Updated system design section

2026-05-03 00:20:54 -04:00 · 2023-03-04 16:48:31 -05:00
parent 0e98989091
commit 78c4fb6a74
6 changed files with 155 additions and 18 deletions
--- a/docs/interview/sd/efficiency.md
+++ b/docs/interview/sd/efficiency.md
@@ -0,0 +1,25 @@
 # Measuring Efficiency
 When describing the efficiency of a system, we look at a few different properties.
 ## Latency
 Latency describes the time it takes for a machine to perform a certain operation.  Every method of retrieving information has different time costs.  A general rule of thumb:
 - Reading 1MB from RAM - 0.25ms
 - Reading 1MB from SSD - 1ms
 - Transfer 1MB over network - 10ms
 - Reading 1MB from HDD - 20ms
 - Intercontinental round-trip - 150ms
 ## Throughput
 While latency measures the time operations take, throughput describes the number of operations that can be processed in a given amount of time, such as requests per second.
 ## Availablility
 Availability describes the percentage of time when a server is up and running.  This is usually measured in percentages or more typically **nines**.  If a server is available 99% of the time, we say that it has 2 nines of availability.  A system is **highly available** if it has five or more nines of availability.
 ### Redundancy
 Redundency is a means of increasing availability by having copies of the system ready to go in case the main system fails.

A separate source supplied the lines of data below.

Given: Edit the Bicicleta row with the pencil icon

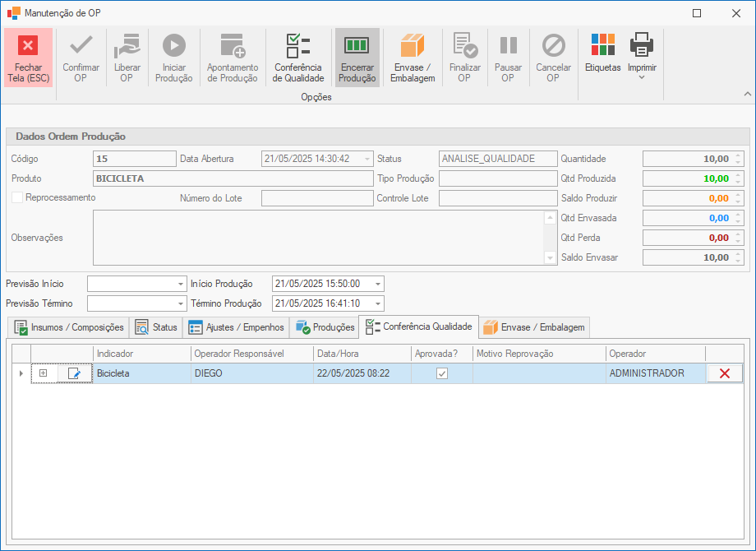Looking at the screenshot, I should [75, 373].
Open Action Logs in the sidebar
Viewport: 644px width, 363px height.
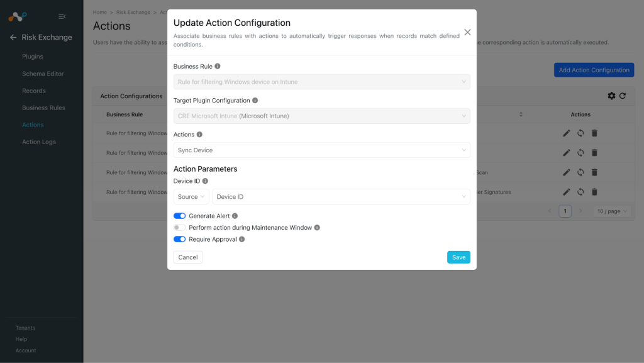(39, 142)
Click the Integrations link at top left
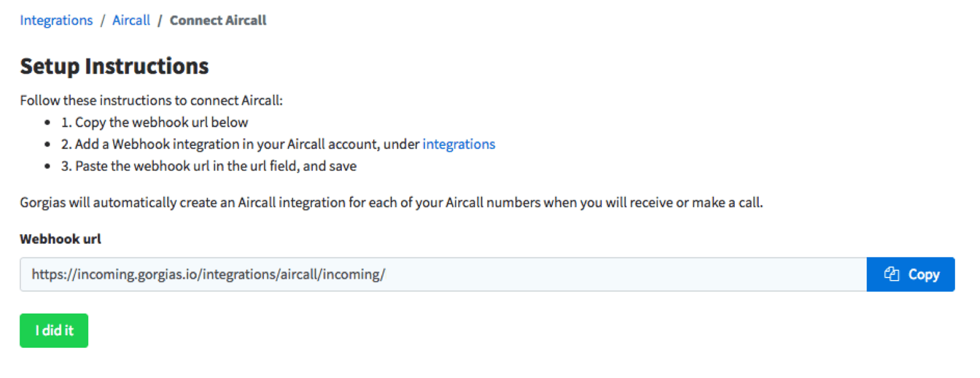 pos(56,20)
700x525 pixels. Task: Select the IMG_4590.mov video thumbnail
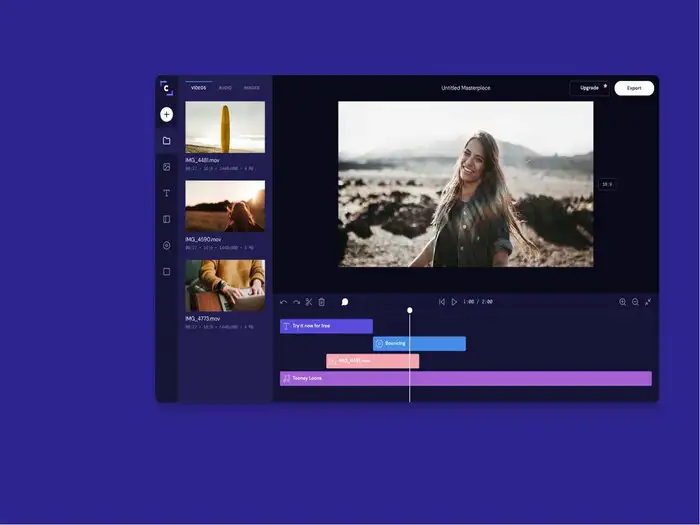[x=225, y=206]
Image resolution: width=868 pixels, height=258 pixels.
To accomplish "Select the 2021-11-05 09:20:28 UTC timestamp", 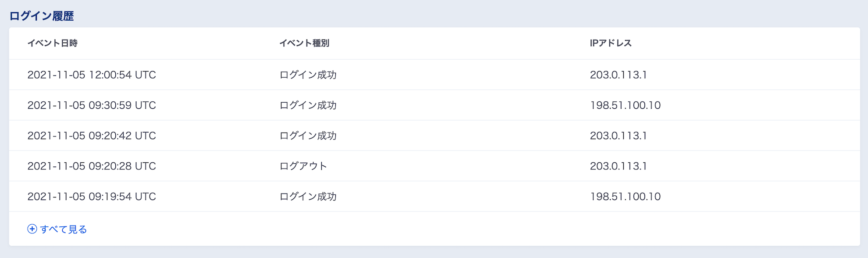I will tap(92, 166).
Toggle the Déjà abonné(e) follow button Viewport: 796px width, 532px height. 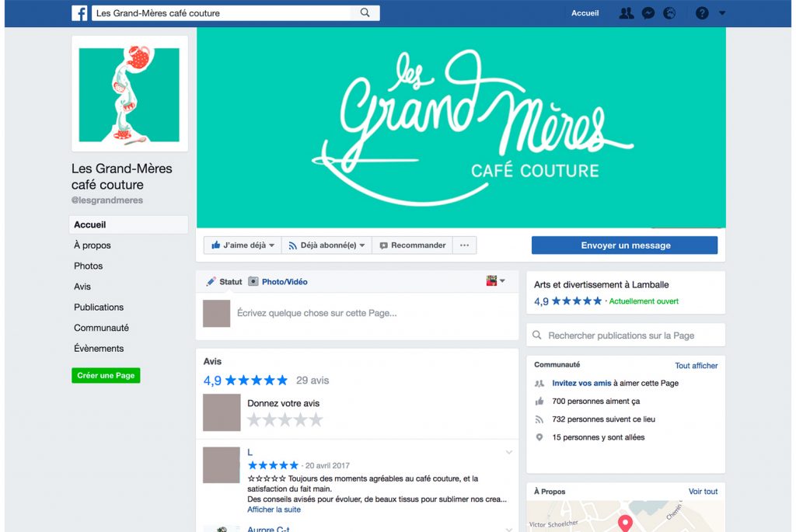327,245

--- a/docs/interview/sd/impl.md
+++ b/docs/interview/sd/impl.md
@@ -0,0 +1,95 @@
 # Implementing Efficiency Techniques
 ## Leader Election
 Leader election is the process of nodes in a cluster elect a leader to perform the primary functions of the service.  That way all the nodes in the system know who the leader is and can elect a new leader if the current leader dies.  They do this by using a **Concensus Algorithm** such as Paxos or Raft, and using a third-party key-value service such as Etcd and Zookeeper.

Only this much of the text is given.